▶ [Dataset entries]
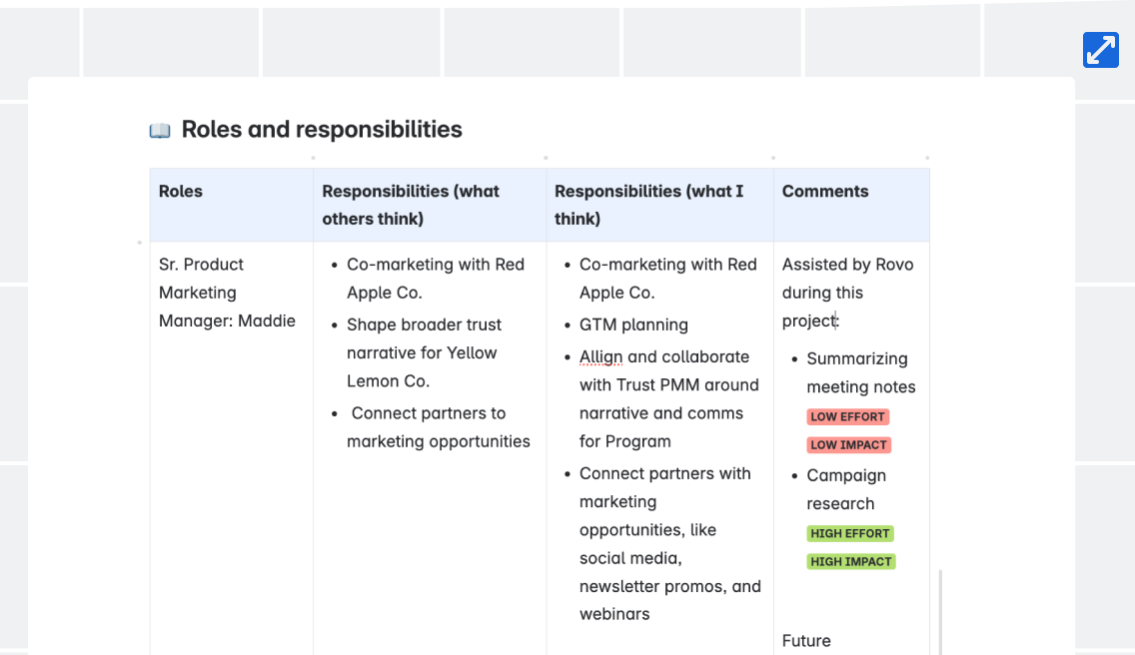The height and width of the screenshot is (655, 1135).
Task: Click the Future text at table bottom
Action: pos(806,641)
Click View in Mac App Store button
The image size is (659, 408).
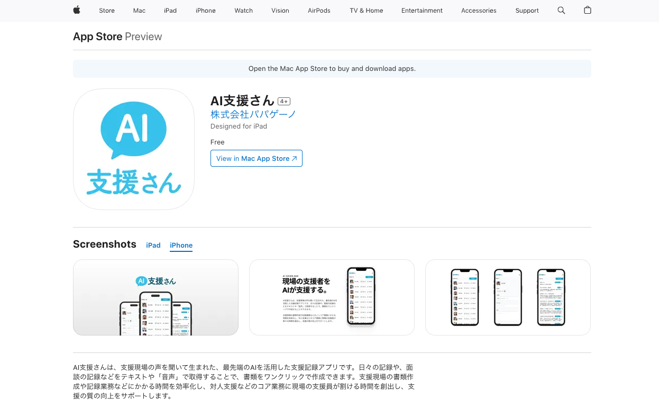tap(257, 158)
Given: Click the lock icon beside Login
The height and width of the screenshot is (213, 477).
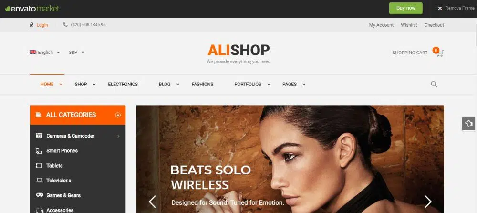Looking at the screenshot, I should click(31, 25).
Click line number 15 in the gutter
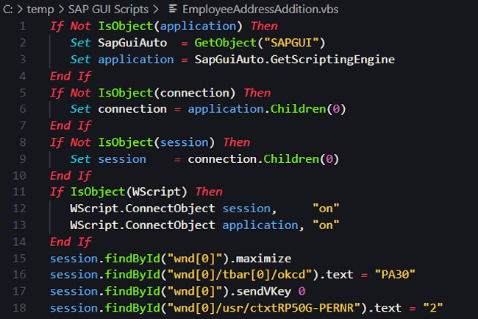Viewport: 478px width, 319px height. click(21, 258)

--

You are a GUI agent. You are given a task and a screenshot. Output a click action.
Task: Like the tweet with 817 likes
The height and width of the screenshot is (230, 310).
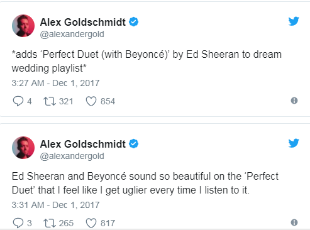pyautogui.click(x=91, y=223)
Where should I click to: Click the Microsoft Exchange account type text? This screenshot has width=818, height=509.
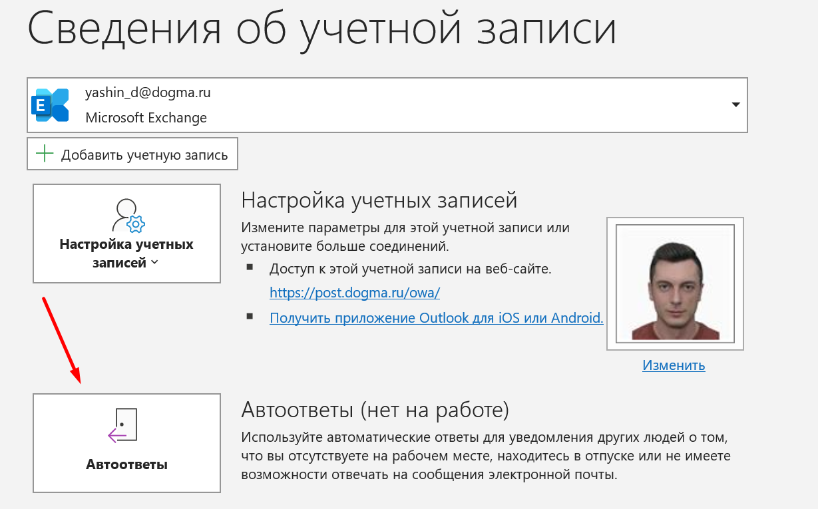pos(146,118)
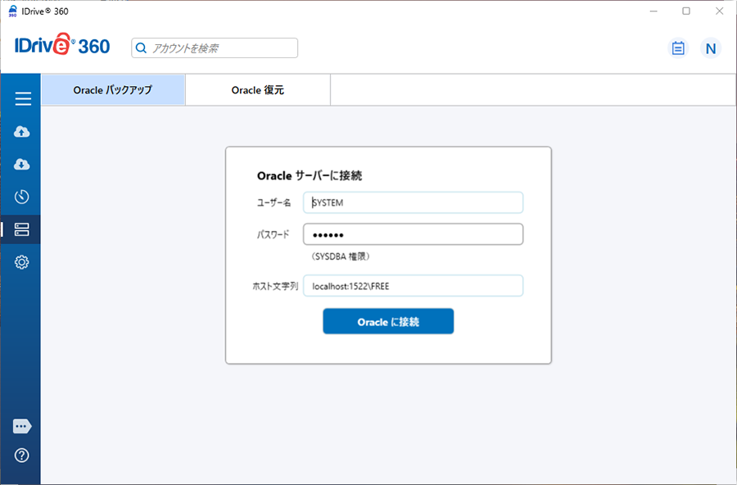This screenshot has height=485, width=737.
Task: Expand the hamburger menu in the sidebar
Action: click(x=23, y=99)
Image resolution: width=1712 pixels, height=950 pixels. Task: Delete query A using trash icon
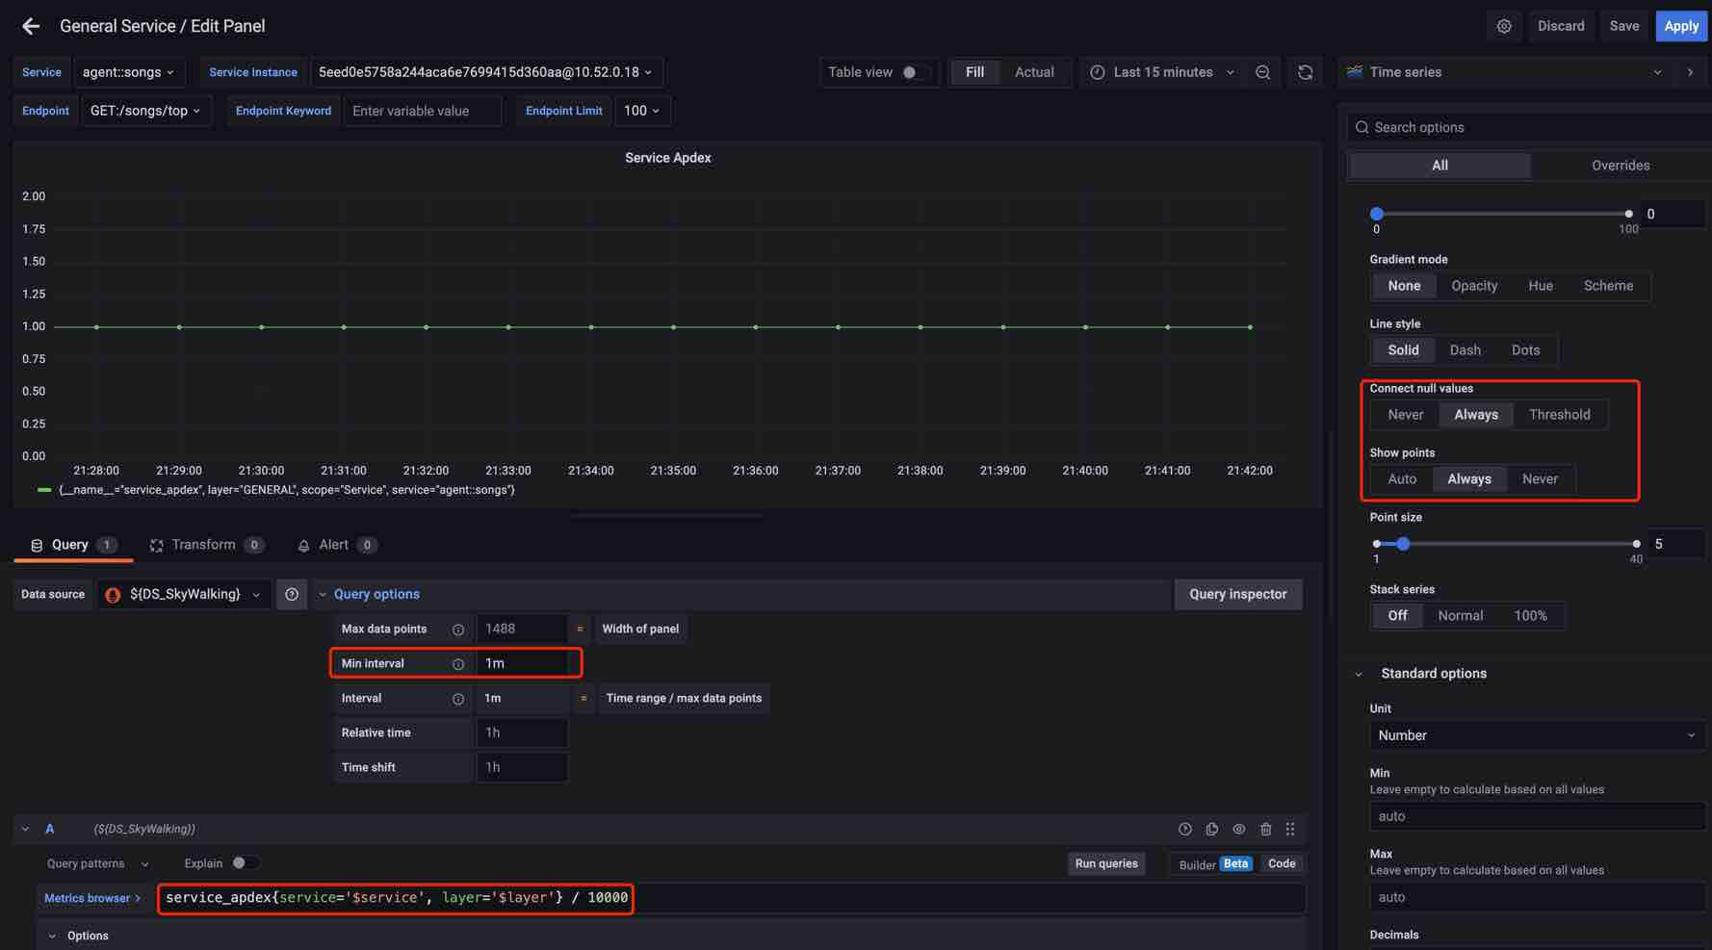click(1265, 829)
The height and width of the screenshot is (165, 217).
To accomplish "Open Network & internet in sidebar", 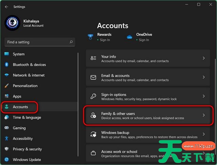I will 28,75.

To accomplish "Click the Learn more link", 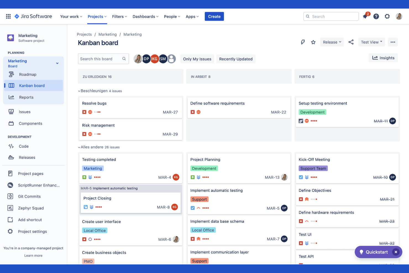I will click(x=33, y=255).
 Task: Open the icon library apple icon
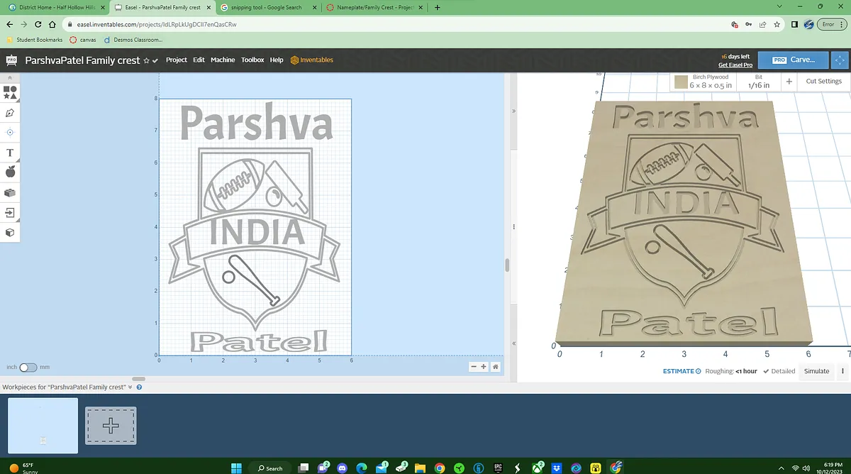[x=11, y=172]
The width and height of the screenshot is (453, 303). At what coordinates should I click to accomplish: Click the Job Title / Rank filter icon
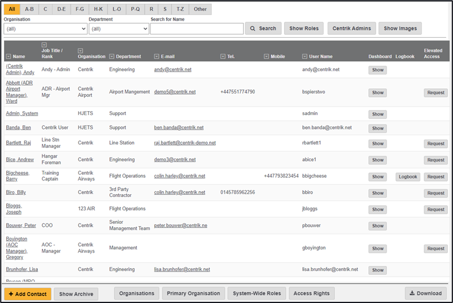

...

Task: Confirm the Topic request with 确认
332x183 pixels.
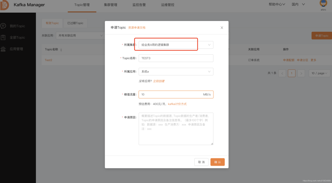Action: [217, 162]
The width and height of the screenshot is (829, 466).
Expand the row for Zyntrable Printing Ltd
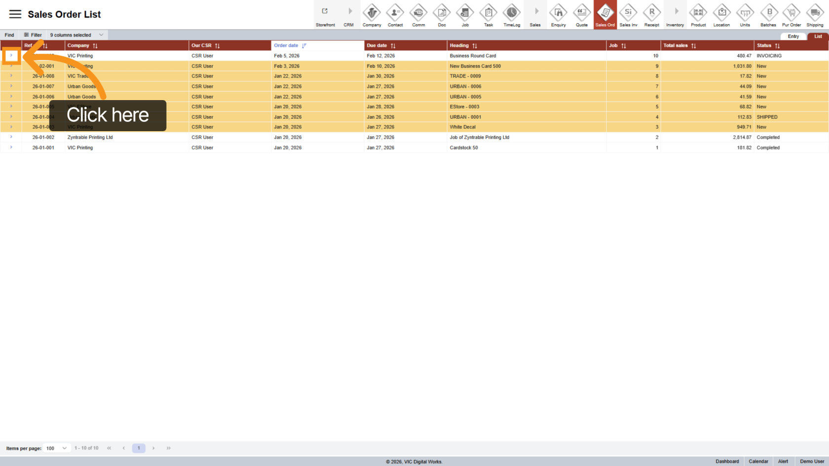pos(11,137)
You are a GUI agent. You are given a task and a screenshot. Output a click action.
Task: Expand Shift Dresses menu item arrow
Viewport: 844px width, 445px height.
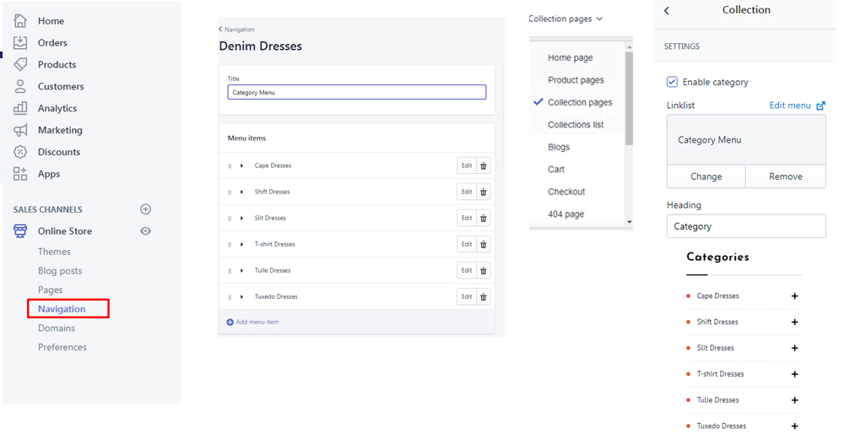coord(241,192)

▶ [WHAT THE TASK REQUIRES] If a line in the records includes the string "with", copy it.

▶ [ANSWER SECTION]
Task: Like the tweet with 817 likes
Task: Confirm the Topic request with 确认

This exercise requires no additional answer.